Some towns are saying no to video sweepstakes machines. Last week, Georgetown City Council passed a moratorium on business licenses for any new machines until their legality is settled.
Video gambling machines have been illegal in the state since 2000, but new machines that seem to skirt the law are popping up in many towns.
The legal status of the machines is in question, with some magistrates around the state ruling that the sweepstakes games are illegal gambling devices. Others, including the former director of the South Carolina Law Enforcement Division, say the machines are within the law.
Horry County solicitor Greg Hembree said the justice system is getting closer to working out a statewide solution.
Hembree said the problem is that the games' manufacturers have figured out how to tweak the machines' programming with just a few keystrokes, to make them appear legal.
"That's the reason it's difficult, is really the technology is outrunning the legal system," Hembree said.
Hest Technologies, one company that sells many of the sweepstakes games, says the machines are essentially Internet terminals and since they don't accept or dispense coins or tokens and don't determine a gaming outcome at the terminal, they're legal.
Hembree disagrees. "People are risking money, putting it in a machine in one form or another, with the hope of getting more money back. If that's not gambling, I don't know what is."
So far, cities and counties have had to make judgements of their own on the legality of the machines, but Hembree said the state is going back to the same enforcement model it used with video poker in the 1980's and 90's.
He said the State Law Enforcement Division will handle investigation and the attorney general's office will argue cases in court. Hembree said that system will work.
"Otherwise, you end up with 46 counties in South Carolina with 46 different answers or slightly different answers. This way, you've got everything being channeled through one gateway."
Hembree said it's almost certain the state Supreme Court will rule on the legality of the machines and the legislature may be forced to tighten the law.
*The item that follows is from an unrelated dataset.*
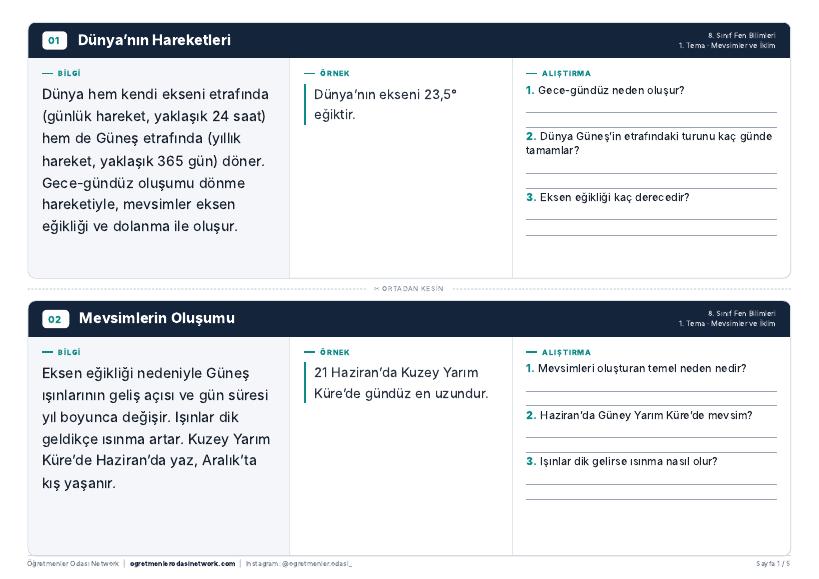
Task: Click the ogretmenlerodasinetwork.com footer link
Action: [x=182, y=564]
Until then, he said it's probably a good idea for towns to put a moratorium on any new business licenses for the machines until their legality is worked out. He said that strategy would be best, not just for the communities, but for potential video game operators, who might want to put much of their time and money into a business that could someday be deemed illegal. "So you're really saving that local business owner from himself, from taking that unreasonable risk. I think it's good policy."